Opinion
November 16, 1906.
Jerome H. Buck, for the appellants.
Charles Bienenfeld, for the respondent.
This is an action for brokers' commissions alleged to have been earned by the plaintiffs in procuring a customer ready, willing and able to purchase upon the defendant's terms. There does not seem to be any dispute that the plaintiffs produced a proper customer, but the defendant claims that at the time the customer was produced he had contracted to sell the premises to another, and the learned court below appears to have believed his testimony upon this point. There was no conflict of evidence upon this point, and there is no evidence to show that the defendant acted in bad faith in selling the premises before the plaintiffs had produced their customer, and we are of opinion that in the absence of such evidence a broker is not entitled to commissions. If he were, then every owner of premises who employed more than one broker might be held liable for commissions without number if the several brokers should produce customers after the premises had been sold.

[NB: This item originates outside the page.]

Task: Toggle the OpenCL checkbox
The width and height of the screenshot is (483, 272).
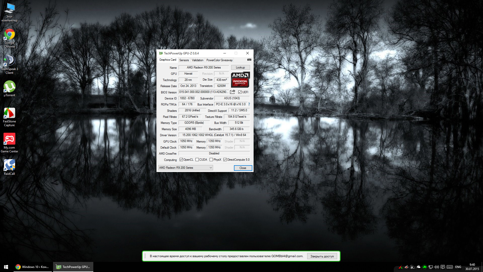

We think that a broker must produce his customer while the premises are in the market; that the owner does not contract to hold them for the customer to be produced by the broker, but that, acting in good faith, he may sell the premises at any time and to any customer who is willing to buy upon his terms, and that commissions may not be collected for customers produced after the premises have been sold.
The judgment appealed from should be affirmed, with costs.
HIRSCHBERG, P.J., RICH and MILLER, JJ., concurred; HOOKER, J., dissented.
Judgment of the Municipal Court affirmed, with costs.